(Stored records)

<<<<

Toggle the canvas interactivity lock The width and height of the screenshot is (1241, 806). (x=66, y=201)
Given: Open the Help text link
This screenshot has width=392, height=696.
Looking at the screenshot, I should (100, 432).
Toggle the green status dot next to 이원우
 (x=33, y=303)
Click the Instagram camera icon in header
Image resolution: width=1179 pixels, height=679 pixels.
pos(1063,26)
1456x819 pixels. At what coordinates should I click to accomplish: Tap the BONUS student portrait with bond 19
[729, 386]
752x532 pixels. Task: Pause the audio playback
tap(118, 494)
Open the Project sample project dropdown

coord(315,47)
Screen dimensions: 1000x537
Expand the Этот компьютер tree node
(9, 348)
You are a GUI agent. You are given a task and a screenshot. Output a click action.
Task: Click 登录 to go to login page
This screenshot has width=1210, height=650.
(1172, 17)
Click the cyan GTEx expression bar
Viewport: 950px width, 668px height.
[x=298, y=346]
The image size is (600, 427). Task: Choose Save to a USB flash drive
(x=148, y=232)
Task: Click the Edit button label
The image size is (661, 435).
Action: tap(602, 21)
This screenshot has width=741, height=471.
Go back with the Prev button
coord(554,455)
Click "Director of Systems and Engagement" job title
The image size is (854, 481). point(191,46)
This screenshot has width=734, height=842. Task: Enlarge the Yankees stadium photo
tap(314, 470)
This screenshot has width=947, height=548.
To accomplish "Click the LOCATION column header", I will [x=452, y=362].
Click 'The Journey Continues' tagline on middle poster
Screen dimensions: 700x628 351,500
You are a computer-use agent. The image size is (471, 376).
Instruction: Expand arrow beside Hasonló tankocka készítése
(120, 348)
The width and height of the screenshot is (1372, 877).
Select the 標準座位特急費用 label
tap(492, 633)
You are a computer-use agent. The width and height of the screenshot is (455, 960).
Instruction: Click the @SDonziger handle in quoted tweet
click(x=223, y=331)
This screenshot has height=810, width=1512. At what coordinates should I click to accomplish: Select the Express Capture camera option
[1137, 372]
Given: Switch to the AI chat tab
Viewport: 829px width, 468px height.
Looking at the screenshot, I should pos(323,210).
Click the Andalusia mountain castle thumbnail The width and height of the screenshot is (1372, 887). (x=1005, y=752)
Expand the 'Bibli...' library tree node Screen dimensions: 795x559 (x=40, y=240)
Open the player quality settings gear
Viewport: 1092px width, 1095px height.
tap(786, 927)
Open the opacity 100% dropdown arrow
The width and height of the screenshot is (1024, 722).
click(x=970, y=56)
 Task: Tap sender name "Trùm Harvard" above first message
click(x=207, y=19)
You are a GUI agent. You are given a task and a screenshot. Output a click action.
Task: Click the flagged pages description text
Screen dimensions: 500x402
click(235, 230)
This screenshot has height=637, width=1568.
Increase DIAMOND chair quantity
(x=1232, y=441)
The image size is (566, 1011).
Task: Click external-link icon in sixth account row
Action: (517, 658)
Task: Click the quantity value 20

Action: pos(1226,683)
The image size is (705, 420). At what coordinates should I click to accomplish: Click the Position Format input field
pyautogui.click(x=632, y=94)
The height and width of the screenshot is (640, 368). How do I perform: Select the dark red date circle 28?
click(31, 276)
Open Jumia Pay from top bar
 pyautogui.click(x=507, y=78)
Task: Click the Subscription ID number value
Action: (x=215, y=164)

>>>>

All the lines above need to be printed again, exactly.

Toggle the canvas interactivity lock The width and height of the screenshot is (1241, 806). (x=66, y=201)
Given: Open the Help text link
This screenshot has width=392, height=696.
Looking at the screenshot, I should (100, 432).
Toggle the green status dot next to 이원우
 (x=33, y=303)
Click the Instagram camera icon in header
Image resolution: width=1179 pixels, height=679 pixels.
pos(1063,26)
1456x819 pixels. At what coordinates should I click to accomplish: Tap the BONUS student portrait with bond 19
[729, 386]
752x532 pixels. Task: Pause the audio playback
tap(118, 494)
Open the Project sample project dropdown

coord(315,47)
Screen dimensions: 1000x537
Expand the Этот компьютер tree node
(9, 348)
You are a GUI agent. You are given a task and a screenshot. Output a click action.
Task: Click 登录 to go to login page
This screenshot has width=1210, height=650.
(1172, 17)
Click the cyan GTEx expression bar
Viewport: 950px width, 668px height.
[x=298, y=346]
The image size is (600, 427). Task: Choose Save to a USB flash drive
(x=148, y=232)
Task: Click the Edit button label
The image size is (661, 435).
Action: tap(602, 21)
This screenshot has width=741, height=471.
Go back with the Prev button
coord(554,455)
Click "Director of Systems and Engagement" job title
The image size is (854, 481). point(191,46)
This screenshot has width=734, height=842. Task: Enlarge the Yankees stadium photo
tap(314, 470)
This screenshot has width=947, height=548.
To accomplish "Click the LOCATION column header", I will [x=452, y=362].
Click 'The Journey Continues' tagline on middle poster
Screen dimensions: 700x628 351,500
You are a computer-use agent. The image size is (471, 376).
Instruction: Expand arrow beside Hasonló tankocka készítése
(120, 348)
The width and height of the screenshot is (1372, 877).
Select the 標準座位特急費用 label
tap(492, 633)
You are a computer-use agent. The width and height of the screenshot is (455, 960).
Instruction: Click the @SDonziger handle in quoted tweet
click(x=223, y=331)
This screenshot has height=810, width=1512. At what coordinates should I click to accomplish: Select the Express Capture camera option
[1137, 372]
Given: Switch to the AI chat tab
Viewport: 829px width, 468px height.
Looking at the screenshot, I should pos(323,210).
Click the Andalusia mountain castle thumbnail The width and height of the screenshot is (1372, 887). (x=1005, y=752)
Expand the 'Bibli...' library tree node Screen dimensions: 795x559 (x=40, y=240)
Open the player quality settings gear
Viewport: 1092px width, 1095px height.
tap(786, 927)
Open the opacity 100% dropdown arrow
The width and height of the screenshot is (1024, 722).
click(x=970, y=56)
 Task: Tap sender name "Trùm Harvard" above first message
click(x=207, y=19)
You are a GUI agent. You are given a task and a screenshot. Output a click action.
Task: Click the flagged pages description text
Screen dimensions: 500x402
click(235, 230)
This screenshot has height=637, width=1568.
Increase DIAMOND chair quantity
(x=1232, y=441)
The image size is (566, 1011).
Task: Click external-link icon in sixth account row
Action: (517, 658)
Task: Click the quantity value 20

Action: pos(1226,683)
The image size is (705, 420). At what coordinates should I click to accomplish: Click the Position Format input field
pyautogui.click(x=632, y=94)
The height and width of the screenshot is (640, 368). How do I perform: Select the dark red date circle 28?
click(31, 276)
Open Jumia Pay from top bar
 pyautogui.click(x=507, y=78)
Task: Click the Subscription ID number value
Action: (x=215, y=164)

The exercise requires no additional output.